Al ragazzo tremavano le labbra. Era come se avesse una frase appesa alla bocca che non trovava il coraggio di buttarsi nel vuoto come suono. Forse perché il vuoto di quella stanza grigia di questura, grigia di uniformi lise, di scartoffie unte e impolverate, di foto del Presidente della Repubblica e di quadri delle Dolomiti, era proprio “il vuoto”, un luogo dove regnano sovrani l’indifferenza e il cinismo. Capì che non poteva chiedere aiuto a nessuno. L’ingranaggio si era già messo in moto inesorabilmente, come nei film americani: la folle caccia di capri espiatori seguendo le strade più facili, quelle scoperte prima, senza fare tanta fatica, basta che la storia fili, sia coerente, basta che oltre alla vittima ci sia il maggiordomo. Ed è ancora una volta il maggiordomo a dover dimostrare la propria innocenza, non gli investigatori la sua colpevolezza.

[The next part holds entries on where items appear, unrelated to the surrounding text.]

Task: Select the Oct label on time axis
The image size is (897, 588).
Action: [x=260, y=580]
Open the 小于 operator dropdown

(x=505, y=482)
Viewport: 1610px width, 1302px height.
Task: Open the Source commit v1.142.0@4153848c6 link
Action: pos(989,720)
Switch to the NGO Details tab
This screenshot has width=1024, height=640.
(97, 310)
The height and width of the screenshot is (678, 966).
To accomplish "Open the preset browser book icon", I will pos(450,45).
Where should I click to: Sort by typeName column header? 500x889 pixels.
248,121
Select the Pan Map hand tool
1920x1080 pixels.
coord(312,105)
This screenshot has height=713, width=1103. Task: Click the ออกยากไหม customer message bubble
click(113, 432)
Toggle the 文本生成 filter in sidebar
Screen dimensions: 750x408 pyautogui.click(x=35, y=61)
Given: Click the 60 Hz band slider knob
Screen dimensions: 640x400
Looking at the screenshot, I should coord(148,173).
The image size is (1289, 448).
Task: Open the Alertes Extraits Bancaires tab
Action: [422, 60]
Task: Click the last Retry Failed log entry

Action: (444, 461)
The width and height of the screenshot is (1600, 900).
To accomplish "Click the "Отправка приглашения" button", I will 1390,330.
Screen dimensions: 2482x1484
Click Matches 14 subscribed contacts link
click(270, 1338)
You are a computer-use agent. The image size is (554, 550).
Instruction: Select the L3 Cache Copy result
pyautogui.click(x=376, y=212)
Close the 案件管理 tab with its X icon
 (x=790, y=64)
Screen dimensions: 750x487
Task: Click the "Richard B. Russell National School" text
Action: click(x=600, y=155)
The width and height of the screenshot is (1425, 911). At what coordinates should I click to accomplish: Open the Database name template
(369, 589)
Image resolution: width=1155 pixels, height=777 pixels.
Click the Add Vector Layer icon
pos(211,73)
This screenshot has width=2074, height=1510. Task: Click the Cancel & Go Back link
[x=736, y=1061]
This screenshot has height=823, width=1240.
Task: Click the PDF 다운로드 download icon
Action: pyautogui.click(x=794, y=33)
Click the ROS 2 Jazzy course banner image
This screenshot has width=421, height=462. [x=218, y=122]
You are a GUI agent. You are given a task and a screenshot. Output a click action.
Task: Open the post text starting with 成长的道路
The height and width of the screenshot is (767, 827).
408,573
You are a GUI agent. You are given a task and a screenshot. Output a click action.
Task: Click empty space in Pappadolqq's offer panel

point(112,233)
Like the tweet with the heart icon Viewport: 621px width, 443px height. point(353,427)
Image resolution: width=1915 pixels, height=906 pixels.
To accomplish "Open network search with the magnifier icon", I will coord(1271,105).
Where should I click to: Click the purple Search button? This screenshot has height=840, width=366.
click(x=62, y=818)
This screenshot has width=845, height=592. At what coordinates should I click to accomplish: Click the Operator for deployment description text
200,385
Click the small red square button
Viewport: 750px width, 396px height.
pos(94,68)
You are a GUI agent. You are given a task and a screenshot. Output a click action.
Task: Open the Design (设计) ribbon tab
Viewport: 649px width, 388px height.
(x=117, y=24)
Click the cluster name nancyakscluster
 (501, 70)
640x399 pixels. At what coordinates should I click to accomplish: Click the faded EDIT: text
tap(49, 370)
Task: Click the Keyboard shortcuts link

L’incubo a volte entra in punta di piedi, come nel film di Tornatore “Una pura formalità”, con Roman Polansky e Gerard Depardieu. Solo che stavolta non era un film, no non era un film.

Yuri spezzò il filo dei pensieri di Stefano, concludendo in modo perentorio. — Comunque, tranquillo: non abbiamo ancora alcuna ipotesi formata. Il caso è solo all’inizio.

(Fine della terza puntata, la prossima: domenica 24/03/2019)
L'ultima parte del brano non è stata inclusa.